Pour l'invité du 8h15, la régulation des services d'urgence doit passer par un report "d'une partie de leur charge sur d'autres services". Selon lui, il n'y a pas des "patients des urgences" mais des "patients de l'hôpital", sans distinction, dénonçant une lutte entre les "patients programmés" et les "non programmés".
Cette surcharge est l'une des explications à la fatigue des soignants qui sont "au bord de l'épuisement", témoigne sur France 2 Mathias Wargon. "Les équipes en ont marre. Le risque, à ce moment, c'est qu'elles ne manifestent plus, elles s'en vont".
Des situations qui s'illustrent au quotidien, comme il le raconte : "Hier j'ai battu un de mes records, avec plus de 220 passages. Ce n'est pas gérable, dit Mathias Wargon. Mon service n'est pas dimensionné pour ça. C'est comme si j'avais une petite camionnette pour prendre l'équivalent d'un 30 tonnes !".

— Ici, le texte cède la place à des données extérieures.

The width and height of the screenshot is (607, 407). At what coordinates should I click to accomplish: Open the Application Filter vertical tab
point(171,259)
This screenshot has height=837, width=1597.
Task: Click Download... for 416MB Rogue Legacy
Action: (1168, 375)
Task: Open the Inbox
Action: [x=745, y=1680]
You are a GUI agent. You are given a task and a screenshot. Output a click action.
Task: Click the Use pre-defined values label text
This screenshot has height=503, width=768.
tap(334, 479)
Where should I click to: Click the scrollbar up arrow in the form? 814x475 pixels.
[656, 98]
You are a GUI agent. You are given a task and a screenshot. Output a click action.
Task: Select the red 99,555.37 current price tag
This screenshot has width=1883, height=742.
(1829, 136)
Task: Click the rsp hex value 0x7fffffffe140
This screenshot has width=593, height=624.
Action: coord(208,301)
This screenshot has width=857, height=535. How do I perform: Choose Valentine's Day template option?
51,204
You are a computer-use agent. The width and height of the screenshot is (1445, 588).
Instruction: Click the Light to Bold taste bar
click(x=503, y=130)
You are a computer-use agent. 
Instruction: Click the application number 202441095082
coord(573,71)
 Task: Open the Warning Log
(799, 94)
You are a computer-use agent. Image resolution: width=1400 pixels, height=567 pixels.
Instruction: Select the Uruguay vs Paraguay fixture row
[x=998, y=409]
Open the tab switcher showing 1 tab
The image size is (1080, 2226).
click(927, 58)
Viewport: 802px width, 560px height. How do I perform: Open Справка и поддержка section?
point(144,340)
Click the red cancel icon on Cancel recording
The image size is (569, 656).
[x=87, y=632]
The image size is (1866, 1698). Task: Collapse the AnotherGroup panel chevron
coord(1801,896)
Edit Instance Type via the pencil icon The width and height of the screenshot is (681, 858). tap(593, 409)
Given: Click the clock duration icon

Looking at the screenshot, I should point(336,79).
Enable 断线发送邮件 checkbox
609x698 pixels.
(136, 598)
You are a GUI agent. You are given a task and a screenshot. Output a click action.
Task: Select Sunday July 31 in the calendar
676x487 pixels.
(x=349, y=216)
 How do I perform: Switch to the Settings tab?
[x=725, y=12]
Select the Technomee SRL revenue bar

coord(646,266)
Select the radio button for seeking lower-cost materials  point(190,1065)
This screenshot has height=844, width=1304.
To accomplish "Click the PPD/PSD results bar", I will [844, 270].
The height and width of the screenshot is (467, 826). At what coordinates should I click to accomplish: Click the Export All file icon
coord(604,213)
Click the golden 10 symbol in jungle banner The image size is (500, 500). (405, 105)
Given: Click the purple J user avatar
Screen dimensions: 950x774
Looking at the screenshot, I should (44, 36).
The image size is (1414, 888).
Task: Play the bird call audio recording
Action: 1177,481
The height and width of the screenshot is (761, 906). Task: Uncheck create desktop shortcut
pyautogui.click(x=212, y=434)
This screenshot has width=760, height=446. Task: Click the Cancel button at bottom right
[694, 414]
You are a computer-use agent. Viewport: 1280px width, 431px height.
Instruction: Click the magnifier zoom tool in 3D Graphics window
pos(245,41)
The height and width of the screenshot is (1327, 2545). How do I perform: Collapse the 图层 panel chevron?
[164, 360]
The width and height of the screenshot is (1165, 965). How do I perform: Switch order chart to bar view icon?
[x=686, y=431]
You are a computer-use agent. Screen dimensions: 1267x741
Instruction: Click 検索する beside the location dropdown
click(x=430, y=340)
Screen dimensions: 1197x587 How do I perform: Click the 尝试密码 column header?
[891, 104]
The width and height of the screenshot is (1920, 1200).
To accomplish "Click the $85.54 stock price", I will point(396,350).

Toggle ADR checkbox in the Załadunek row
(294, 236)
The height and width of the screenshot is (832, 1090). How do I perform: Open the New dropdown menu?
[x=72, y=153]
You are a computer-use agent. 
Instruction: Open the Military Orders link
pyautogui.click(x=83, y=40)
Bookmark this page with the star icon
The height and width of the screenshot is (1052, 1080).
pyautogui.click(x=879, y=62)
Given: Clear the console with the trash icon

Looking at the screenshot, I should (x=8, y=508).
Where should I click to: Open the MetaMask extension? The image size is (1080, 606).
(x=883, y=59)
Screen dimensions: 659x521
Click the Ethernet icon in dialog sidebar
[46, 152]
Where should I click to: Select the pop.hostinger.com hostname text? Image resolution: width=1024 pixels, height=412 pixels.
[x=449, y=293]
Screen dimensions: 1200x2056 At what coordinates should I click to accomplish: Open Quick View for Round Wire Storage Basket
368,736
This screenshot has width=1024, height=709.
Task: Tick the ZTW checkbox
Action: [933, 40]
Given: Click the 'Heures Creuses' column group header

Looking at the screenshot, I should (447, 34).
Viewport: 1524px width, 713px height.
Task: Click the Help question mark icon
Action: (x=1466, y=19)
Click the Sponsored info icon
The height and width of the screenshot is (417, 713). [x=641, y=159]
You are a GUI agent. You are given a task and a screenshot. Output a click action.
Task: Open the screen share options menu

La Seine-Saint-Denis, territoire en tension
Depuis la crise Covid, le département de la Seine-Saint-Denis est entré progressivement en situation de désert médical. En décembre dernier, le sénateur de la Seine-Saint-Denis Fabien Gay interpellait dans une question écrite le ministre de la Santé en ces termes : "Alors que 62,4 % de la région Ile-de-France est classé zone d'intervention prioritaire, la catégorie la plus prononcée de déserts médicaux d'après l'agence régionale de santé (ARS), cette proportion atteint 97,8 % en Seine-Saint-Denis. Signe que le phénomène sévit particulièrement sur le département, l'ARS estime que celui-ci a perdu près de 25 % de l'offre médicale disponible en l'espace de 4 ans."
Cette inégalité d'accès aux soins a aujourd'hui des conséquences très concrètes. La Seine-Saint-Denis est le département métropolitain où la mortalité infantile est aujourd'hui la plus élevée avec 5,4 décès pour 1000 naissances, selon l'Insee.